## DOCUMENT EXTRACT

They affirm male headship in the home.
And then in the church, they would say only men can be, well, hold the office of elder or pastor.
And those are fairly like minimal affirmations because.
What that allowed is people to hold maybe some other more egalitarian views.
So, like some what we call narrow complementarians would say, well, I think only a man can be a pastor, but I think a woman could preach.
I mean, I've heard people articulate that position because she does it under the authority of the session.
Well, that's really out of line with the tradition.
And I think also makes an arbitrary distinction between office and tasks.
Right.
Sproul said that just real quick.
I got to say it.
R.C. Sproul's.
He allowed for women to preach.
There is a video and audio recording that you can find on Renewing Your Mind.
It was a QA that he did in a small group, probably in the Ligonier studio where he had finished lecturing and was allowing people to ask.
And it was funny because there was a woman, I forget her name, because he names her.
And she says, Are you implying that a woman could preach?
And he said, So and so, I didn't imply it, I said it.
And he laughs and, like, so, but basically, he said he doesn't believe that a woman could be a ruling elder, but that she could teach R.C. Sproul towards the very end of his life.
And I love R.C. Sproul, you know, but I'm just saying, yeah, the boomer generation really started folding.
The best of them started folding on this.
Yeah, I obviously like R.C. Sproul.
I'd be curious to see the details and what the context there was.
Because, I mean, some of these guys do make distinctions.

## WHAT YOU NEED TO DO
Reproduce the passage of the complementarianism discussion between "What that allowed" and "people to ask.", inclusive, swapping "pastor" for "minister". The listing plays no part in this work.

## SUPPLIED INFORMATION
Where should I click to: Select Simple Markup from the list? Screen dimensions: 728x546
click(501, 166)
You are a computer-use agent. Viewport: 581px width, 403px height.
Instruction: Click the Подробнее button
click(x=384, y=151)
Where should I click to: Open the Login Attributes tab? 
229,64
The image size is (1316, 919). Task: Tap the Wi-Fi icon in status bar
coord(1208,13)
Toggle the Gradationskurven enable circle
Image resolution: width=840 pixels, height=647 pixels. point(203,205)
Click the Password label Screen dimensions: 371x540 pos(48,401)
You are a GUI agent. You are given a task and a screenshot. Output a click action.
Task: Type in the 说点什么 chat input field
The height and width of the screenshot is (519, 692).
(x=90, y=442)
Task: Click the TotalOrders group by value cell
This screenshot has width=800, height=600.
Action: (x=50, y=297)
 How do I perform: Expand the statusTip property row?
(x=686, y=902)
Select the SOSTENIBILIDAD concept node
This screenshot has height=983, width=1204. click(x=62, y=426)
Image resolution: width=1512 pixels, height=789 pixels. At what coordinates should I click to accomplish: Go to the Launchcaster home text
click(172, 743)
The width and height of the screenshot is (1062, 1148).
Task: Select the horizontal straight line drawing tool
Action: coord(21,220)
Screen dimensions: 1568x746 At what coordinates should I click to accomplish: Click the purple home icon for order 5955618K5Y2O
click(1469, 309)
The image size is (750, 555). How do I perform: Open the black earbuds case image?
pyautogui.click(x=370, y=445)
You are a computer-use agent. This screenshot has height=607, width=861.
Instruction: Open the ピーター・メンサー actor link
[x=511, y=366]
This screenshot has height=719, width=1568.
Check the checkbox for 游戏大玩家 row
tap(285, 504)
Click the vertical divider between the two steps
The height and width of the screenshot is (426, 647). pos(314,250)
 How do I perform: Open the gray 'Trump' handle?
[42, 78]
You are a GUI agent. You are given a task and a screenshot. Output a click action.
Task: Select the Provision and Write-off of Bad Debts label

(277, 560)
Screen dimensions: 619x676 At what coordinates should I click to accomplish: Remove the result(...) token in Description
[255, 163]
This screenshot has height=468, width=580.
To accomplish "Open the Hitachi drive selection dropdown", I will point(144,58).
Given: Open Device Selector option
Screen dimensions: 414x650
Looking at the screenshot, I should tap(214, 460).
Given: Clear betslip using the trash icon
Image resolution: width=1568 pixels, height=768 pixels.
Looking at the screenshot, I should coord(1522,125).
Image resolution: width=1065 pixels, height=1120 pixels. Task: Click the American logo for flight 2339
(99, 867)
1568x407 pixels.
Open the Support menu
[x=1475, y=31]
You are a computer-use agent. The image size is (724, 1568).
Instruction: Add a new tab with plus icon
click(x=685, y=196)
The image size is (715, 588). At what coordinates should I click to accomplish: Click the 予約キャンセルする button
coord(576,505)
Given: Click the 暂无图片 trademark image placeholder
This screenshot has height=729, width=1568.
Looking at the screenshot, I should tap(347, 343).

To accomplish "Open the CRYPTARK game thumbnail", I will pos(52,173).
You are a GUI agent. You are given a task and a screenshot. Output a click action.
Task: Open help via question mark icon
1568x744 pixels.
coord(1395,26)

## FINAL RESULT
What that allowed is people to hold maybe some other more egalitarian views.
So, like some what we call narrow complementarians would say, well, I think only a man can be a minister, but I think a woman could preach.
I mean, I've heard people articulate that position because she does it under the authority of the session.
Well, that's really out of line with the tradition.
And I think also makes an arbitrary distinction between office and tasks.
Right.
Sproul said that just real quick.
I got to say it.
R.C. Sproul's.
He allowed for women to preach.
There is a video and audio recording that you can find on Renewing Your Mind.
It was a QA that he did in a small group, probably in the Ligonier studio where he had finished lecturing and was allowing people to ask.